I was gifted a lovely enameled frying pan a few years back that I thought would be the answer to my sticky woes. Alas, though the directions said never to use the pan on heat above medium, apparently even the medium-low setting on my stove was too much for the pan. It didn’t stay non-stick for long. And at a whopping $40 each, eco-friendly ceramic non-stick pans aren’t so eco-friendly if I have to keep buying them.
Crepes, fluffy pancakes, tofu omelets, latkes, hashbrowns, pretty much anything that sticks to a pan is out of the question in my kitchen. And so, I was seriously thinking of going back to the dark side again, even if it meant using a non-stick pan only once a week (knowing me, it’d be a lot more than that despite my intentions).

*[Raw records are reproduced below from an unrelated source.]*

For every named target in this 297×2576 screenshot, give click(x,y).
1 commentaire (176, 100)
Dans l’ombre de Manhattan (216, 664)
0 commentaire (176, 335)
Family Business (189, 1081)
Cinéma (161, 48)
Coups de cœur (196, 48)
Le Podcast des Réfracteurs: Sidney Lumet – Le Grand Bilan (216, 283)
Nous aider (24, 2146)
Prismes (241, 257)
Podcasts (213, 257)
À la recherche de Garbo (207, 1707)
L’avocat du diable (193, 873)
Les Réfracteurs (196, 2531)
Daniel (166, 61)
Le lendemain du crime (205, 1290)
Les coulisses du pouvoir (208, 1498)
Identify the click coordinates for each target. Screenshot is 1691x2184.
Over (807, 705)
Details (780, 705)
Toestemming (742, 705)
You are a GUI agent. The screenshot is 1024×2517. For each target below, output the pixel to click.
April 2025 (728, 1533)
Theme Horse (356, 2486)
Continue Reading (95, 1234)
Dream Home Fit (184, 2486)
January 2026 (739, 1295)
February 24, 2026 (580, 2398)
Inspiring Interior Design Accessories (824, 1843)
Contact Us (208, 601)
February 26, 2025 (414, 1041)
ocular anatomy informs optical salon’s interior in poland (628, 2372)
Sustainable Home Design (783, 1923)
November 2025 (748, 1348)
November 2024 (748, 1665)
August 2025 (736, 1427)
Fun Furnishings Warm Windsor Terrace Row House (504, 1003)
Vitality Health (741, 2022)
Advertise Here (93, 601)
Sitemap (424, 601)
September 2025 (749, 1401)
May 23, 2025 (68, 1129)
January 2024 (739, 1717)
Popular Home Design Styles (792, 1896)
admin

I’d heard of the benefits of using cast iron cookware (and particularly how it benefits people with anemia), but it was only recently that someone told me that cast iron could become non-stick. For various reasons I’ve waffled quite a bit about buying a cast iron frying pan. Cast iron is also expensive and darn heavy for the size I would want to have. And, I once washed several of a friend’s cast iron pans with soap and water and wondered later on why they all rusted. So I wasn’t sure I was up for caring for one of these pans.
Curious to know about how to season a pan, and I came across some information about the various kinds of fats used by companies selling pre-seasoned pans. Not all of these fats are vegan, and a quick Google search with “vegan seasoned cast iron” doesn’t turn up a lot of helpful info. Lodge Cast Iron Cookware is the brand I’ve come across most often in stores around Vancouver, and considering how many vegans use this brand (and others) I was really concerned about the vegan-friendliness of Lodge’s seasoning fat.
I was about to send the company an e-mail when I decided to check out their FAQs on the care and use of their products. This is what they have to say about the oil used to pre-season their cookware:
What type oil is used to season Lodge Seasoned Cast Iron?
We use a proprietary soy-based vegetable oil to season our cookware. This oil has been Orthodox Union Kosher certified. The oil contains no animal fat or peanut oil. The seasoning is functional application and slight inconsistencies may appear in the seasoning finish. The inconsistencies will not affect cooking performance.
Phew! It’s vegan friendly, and I’m not gonna quibble about whether or not the soy oil is non-GMO. Once I get my frying pan, hopefully several weeks of intense use and seasoning will get it halfway toward non-stick heaven.